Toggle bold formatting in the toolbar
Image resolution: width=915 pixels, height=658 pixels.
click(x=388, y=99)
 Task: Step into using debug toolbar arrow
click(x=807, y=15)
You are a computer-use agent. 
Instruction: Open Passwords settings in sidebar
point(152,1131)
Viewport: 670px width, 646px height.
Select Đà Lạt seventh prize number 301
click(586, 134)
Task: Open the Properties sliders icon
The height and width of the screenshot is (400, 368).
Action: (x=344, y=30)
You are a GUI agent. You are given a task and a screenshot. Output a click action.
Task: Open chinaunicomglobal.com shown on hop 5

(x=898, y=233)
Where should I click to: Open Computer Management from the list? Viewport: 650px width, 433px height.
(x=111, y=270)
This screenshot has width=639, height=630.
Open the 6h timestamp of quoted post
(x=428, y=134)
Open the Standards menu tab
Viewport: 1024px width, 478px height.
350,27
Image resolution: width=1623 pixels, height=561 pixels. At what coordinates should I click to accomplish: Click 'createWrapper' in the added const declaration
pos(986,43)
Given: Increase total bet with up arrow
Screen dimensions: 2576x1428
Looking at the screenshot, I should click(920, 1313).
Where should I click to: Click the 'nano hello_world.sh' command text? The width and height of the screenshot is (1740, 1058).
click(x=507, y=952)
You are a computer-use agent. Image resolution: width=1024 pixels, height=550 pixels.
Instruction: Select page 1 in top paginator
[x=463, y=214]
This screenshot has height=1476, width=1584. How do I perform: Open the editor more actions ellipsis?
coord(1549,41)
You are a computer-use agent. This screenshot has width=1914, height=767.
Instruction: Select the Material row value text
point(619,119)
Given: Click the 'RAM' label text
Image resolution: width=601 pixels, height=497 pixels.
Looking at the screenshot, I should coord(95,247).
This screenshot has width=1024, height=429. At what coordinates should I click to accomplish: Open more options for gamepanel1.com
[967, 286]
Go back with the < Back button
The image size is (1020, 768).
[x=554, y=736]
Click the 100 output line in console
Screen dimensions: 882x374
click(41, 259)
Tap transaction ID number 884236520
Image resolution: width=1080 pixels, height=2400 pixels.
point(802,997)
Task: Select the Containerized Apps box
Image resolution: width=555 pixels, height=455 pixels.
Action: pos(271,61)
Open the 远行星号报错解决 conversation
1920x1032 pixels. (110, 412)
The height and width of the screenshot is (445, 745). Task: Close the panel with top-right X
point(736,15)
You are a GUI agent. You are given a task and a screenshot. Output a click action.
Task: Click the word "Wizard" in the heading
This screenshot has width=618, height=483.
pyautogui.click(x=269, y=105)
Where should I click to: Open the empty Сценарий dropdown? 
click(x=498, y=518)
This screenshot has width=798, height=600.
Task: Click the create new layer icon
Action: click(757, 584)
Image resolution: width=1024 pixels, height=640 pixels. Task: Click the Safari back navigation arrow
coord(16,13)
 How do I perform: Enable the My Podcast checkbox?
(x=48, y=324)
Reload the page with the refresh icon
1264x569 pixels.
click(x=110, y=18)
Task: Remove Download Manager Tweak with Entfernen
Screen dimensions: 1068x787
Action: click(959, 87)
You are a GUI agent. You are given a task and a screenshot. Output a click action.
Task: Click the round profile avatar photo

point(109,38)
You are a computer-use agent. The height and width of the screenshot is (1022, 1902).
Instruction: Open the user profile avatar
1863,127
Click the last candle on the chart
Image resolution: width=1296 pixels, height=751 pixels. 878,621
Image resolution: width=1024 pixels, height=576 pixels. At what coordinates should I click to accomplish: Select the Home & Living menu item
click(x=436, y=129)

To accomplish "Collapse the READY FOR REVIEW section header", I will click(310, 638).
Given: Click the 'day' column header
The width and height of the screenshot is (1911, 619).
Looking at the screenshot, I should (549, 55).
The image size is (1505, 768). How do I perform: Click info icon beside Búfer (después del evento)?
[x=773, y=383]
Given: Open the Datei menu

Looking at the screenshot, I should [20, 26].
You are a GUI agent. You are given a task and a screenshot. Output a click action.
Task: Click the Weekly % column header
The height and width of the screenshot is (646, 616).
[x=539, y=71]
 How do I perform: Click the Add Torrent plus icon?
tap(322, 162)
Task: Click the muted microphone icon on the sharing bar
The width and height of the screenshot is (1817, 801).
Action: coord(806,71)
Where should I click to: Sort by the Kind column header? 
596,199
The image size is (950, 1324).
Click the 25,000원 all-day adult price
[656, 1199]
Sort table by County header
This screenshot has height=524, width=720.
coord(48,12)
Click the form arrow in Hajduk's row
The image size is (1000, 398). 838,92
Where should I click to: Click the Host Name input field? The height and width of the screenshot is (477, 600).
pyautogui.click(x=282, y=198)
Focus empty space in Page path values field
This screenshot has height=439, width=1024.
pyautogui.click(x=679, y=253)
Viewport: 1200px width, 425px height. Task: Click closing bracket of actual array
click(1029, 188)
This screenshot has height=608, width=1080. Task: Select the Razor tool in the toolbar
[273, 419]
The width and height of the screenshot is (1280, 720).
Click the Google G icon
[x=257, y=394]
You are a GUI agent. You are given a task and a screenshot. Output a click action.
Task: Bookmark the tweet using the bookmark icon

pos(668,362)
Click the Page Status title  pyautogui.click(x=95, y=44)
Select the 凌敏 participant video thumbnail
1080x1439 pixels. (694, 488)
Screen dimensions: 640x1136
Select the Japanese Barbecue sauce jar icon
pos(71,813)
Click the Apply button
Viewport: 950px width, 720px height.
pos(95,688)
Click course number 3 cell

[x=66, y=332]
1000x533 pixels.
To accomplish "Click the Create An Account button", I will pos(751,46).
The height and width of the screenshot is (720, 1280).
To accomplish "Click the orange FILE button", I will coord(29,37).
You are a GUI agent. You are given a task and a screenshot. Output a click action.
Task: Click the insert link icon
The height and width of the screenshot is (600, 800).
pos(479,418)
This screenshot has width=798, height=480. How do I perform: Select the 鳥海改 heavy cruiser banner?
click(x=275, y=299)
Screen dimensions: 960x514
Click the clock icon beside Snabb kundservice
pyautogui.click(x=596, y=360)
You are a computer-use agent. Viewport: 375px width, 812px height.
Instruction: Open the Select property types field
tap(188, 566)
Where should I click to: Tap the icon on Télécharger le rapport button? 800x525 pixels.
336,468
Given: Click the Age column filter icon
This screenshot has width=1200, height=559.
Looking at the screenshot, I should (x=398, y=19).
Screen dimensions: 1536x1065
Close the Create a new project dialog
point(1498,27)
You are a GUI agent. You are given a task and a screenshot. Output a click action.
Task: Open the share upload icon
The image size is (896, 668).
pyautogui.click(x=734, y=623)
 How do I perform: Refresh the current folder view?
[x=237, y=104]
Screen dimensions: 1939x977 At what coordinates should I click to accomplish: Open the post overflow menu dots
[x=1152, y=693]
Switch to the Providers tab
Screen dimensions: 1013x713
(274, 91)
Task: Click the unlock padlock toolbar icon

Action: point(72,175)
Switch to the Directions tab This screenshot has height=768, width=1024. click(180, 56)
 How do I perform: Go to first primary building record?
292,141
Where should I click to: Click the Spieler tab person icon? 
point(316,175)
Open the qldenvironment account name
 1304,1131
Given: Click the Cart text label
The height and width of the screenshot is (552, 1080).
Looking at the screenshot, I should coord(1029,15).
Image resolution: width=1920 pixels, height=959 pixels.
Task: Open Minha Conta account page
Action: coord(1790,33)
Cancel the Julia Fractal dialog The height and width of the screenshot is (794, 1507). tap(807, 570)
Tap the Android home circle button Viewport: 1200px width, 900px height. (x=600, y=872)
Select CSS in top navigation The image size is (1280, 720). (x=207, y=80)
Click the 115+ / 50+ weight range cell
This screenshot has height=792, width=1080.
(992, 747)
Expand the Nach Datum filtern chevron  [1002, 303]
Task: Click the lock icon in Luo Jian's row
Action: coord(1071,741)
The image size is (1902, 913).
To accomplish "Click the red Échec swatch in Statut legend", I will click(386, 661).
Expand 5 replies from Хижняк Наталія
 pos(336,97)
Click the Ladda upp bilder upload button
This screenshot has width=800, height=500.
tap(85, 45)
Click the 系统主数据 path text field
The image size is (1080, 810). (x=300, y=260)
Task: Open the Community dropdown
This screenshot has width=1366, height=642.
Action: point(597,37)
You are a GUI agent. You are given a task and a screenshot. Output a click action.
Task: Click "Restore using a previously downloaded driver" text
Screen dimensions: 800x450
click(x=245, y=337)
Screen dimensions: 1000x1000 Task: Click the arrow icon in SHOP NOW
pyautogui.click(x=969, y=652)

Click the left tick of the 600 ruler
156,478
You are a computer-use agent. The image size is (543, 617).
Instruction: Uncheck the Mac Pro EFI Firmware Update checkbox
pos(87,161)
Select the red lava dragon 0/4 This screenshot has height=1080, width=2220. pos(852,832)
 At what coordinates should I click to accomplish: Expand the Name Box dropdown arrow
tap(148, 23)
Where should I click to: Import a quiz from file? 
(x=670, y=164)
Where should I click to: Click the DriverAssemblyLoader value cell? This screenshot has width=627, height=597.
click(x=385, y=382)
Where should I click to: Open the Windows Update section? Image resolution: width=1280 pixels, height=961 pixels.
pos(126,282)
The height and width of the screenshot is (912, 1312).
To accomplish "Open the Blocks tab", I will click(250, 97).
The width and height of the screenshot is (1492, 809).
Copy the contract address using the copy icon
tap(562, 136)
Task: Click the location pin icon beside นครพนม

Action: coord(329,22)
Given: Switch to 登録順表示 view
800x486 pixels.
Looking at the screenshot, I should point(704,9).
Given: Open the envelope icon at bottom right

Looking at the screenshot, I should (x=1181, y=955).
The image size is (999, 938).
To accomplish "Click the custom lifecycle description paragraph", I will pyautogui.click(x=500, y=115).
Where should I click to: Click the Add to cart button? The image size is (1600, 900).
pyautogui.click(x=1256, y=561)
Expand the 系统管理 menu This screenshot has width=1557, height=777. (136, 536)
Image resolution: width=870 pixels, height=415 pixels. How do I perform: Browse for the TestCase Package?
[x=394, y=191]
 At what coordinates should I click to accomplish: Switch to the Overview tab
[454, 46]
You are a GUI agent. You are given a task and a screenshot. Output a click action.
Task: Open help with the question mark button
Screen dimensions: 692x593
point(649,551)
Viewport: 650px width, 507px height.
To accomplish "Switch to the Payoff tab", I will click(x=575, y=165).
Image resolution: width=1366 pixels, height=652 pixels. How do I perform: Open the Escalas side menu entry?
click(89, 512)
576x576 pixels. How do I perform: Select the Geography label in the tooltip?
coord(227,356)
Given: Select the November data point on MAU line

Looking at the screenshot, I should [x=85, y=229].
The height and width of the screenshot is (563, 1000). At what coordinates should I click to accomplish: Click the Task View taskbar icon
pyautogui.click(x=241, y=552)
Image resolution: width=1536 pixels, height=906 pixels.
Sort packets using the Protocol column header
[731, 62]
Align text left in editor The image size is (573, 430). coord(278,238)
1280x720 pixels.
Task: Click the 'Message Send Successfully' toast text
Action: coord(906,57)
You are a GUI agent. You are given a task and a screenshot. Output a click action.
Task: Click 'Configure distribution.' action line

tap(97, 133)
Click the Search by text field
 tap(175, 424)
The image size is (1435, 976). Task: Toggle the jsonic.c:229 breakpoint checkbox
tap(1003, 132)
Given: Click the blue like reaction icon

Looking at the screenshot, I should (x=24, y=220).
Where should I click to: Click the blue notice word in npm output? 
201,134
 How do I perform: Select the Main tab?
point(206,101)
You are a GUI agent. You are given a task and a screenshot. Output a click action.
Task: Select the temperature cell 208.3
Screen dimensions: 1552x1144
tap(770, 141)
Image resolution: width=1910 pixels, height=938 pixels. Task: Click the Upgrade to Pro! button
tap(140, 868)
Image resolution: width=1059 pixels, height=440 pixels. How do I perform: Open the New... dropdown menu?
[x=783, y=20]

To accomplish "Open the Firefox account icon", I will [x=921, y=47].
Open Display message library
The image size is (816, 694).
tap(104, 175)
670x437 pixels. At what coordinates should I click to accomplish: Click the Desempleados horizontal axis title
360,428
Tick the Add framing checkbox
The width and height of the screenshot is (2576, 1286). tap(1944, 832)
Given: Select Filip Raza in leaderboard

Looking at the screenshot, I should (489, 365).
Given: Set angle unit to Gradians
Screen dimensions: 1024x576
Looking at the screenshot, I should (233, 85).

- PROBLEM TO WORK ON:
Across the data above, how many lines contain "will"? Reply with a bare number.

- PROBLEM SOLUTION:
8